Friedrich Nietzsche (circa 1875)

«Sono stati gli Ebrei che hanno osato ribaltare e mantenere, stringendo i denti dell'odio più abissale (l'odio dell'impotenza), l'equazione aristocratica di valore (buono-aristocratico-potente-bello-felice-caro agli dei), cioè i "miserabili solo sono i buoni, i poveri, gli impotenti, gli umili solo sono buoni, i sofferenti, gli indigenti, i malati, i brutti sono anche gli unici a essere pii, beati in dio, solo a loro è concessa la beatitudine - là dove voi, al contrario, - voi nobili e potenti, voi sarete per l'eternità, i malvagi, i crudeli, i corrotti, gli insaziabili, gli empî, e sarete anche per l'eternità infelici, dannati e maledetti!"[2]»

Il ritorno allo spirito dionisiaco preparerà l'avvento dell'oltreuomo, depositario di virtù "al di là del bene e del male".

Lo spirito di risentimento del Cristianesimo modifica

Secondo Nietzsche, l'esaltazione delle virtù dei deboli contro quelle dei forti è avvenuta per quel senso di ostilità rivolto contro ciò che ciascuno identifica quale causa della propria frustrazione. Il senso di debolezza o inferiorità, e il sentimento di invidia, fanno nascere una moralità, che attacca e cerca di rimuovere la fonte percepita della frustrazione del soggetto.
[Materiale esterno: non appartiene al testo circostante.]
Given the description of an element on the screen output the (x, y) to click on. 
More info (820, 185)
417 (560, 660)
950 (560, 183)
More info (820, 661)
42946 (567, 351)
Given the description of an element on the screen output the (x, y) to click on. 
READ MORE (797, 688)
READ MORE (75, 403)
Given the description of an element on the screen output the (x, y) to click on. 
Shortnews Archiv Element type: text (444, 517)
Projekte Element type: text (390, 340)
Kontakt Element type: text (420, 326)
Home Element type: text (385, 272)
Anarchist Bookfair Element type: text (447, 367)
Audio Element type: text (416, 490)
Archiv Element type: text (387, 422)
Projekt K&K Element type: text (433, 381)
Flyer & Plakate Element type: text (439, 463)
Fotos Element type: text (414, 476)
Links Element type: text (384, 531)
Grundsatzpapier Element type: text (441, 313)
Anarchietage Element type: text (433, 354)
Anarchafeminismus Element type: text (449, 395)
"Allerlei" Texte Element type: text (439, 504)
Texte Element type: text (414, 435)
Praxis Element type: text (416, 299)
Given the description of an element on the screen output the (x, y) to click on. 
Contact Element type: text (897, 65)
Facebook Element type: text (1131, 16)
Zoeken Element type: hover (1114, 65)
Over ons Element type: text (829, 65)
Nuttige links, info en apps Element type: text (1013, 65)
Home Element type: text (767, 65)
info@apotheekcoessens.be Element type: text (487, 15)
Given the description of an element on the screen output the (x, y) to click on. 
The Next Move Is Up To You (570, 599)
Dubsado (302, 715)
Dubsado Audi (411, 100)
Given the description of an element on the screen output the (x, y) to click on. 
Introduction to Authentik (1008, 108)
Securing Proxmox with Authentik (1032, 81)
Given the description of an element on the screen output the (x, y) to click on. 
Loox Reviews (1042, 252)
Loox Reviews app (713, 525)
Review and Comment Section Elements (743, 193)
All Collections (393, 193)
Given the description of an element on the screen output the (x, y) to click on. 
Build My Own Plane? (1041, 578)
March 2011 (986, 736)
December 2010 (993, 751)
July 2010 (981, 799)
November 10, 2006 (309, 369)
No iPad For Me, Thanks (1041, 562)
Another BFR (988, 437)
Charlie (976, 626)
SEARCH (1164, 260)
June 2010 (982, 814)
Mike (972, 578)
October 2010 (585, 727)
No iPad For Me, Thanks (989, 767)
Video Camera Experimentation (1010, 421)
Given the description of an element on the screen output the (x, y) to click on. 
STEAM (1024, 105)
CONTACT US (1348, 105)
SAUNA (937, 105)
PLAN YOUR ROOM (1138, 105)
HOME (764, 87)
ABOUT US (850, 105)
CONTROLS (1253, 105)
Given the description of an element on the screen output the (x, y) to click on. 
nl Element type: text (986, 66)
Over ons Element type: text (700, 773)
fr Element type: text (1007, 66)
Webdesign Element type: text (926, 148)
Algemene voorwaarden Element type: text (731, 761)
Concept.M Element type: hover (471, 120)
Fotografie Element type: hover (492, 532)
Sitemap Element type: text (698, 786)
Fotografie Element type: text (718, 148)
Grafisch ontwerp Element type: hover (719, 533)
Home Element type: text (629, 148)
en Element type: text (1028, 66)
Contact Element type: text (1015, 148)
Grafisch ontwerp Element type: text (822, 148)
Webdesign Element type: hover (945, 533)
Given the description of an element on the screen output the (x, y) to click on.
L'ego crea un nemico, per evitare il senso di colpa.

Il giudaismo e il cristianesimo hanno fomentato questo spirito di risentimento, «unico grande istinto di vendetta»[3] dei deboli contro i forti elevandolo a valore di uguaglianza:

«Il veleno della dottrina dei «diritti uguali per tutti» – è stato diffuso dal cristianesimo nel modo più sistematico; procedendo dagli angoli più segreti degli istinti cattivi, il cristianesimo ha fatto una guerra mortale ad ogni senso di venerazione e di distanza fra uomo e uomo, cioè al presupposto di ogni elevazione, di ogni sviluppo della cultura – con il risentimento delle masse si è fabbricato la sua arma principale contro di noi, contro tutto quanto v'è di nobile, di lieto, di magnanimo sulla terra, contro la nostra felicità sulla terra … Concedere l'«immortalità» a ogni Pietro e Paolo, è stato fino a oggi il più grande e il più maligno attentato all'umanità nobile. – E non sottovalutiamo la sorte funesta che dal cristianesimo si è insinuata fin nella politica! Nessuno oggi ha più il coraggio di vantare diritti particolari, diritti di supremazia, un sentimento di rispetto dinanzi a sé e ai suoi pari – un pathos della distanza … La nostra politica è malata di questa mancanza di coraggio! – L'aristocraticità del modo di sentire venne scalzata dalle più sotterranee fondamenta mercé questa menzogna dell'eguaglianza delle anime; e se la credenza nel «privilegio del maggior numero» fa e farà rivoluzioni, – è il cristianesimo, non dubitiamone, sono gli apprezzamenti cristiani di valore quel che ogni rivoluzione ha semplicemente tradotto nel sangue e nel crimine! Il cristianesimo è una rivolta di tutto quanto striscia sul terreno contro ciò che possiede un'altezza: il Vangelo degli «umili» rende umili e bassi ...[4]»

Buoni e malvagi modifica

Elaborando il concetto in L'Anticristo, Nietzsche afferma che il Cristianesimo, non solo come religione, ma anche come sistema morale predominante del mondo occidentale, è "ostile alla vita".[5] Allo stesso modo, Nietzsche contrappone la morale europea del XIX secolo a quella pre-cristiana e a quella della civiltà greca. Come "religione della pietà", il cristianesimo eleva il debole sul forte (in natura invece prevale il più forte sul più debole), esaltando colui che è "mal costituito e debole" a scapito di colui che è pieno di vita, salute, bellezza.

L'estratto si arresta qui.